> [Dataset records]
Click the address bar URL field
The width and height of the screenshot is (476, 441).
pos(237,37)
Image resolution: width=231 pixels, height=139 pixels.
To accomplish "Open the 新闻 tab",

...

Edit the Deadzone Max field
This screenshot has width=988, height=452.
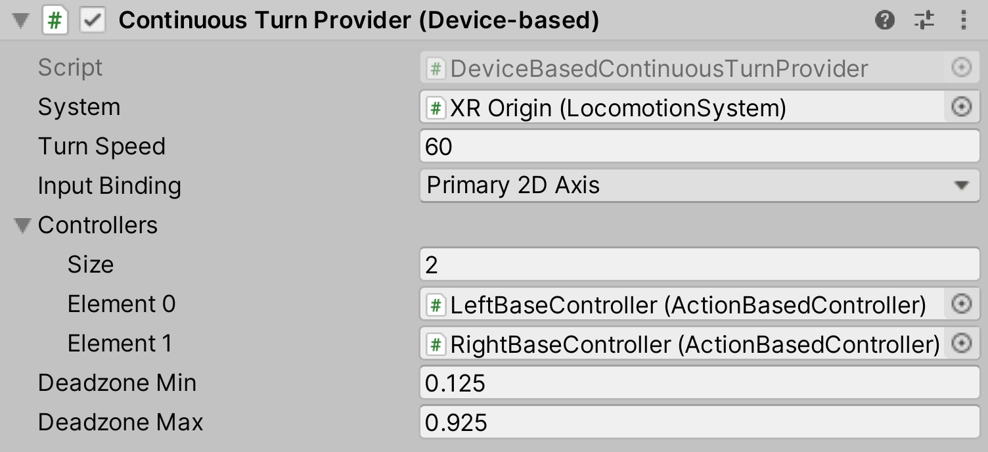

> [What you are asked to do] Scan the lines above, and whenever one holds the string "field", copy it.

> [Problem solution]
Click the address bar URL field
Edit the Deadzone Max field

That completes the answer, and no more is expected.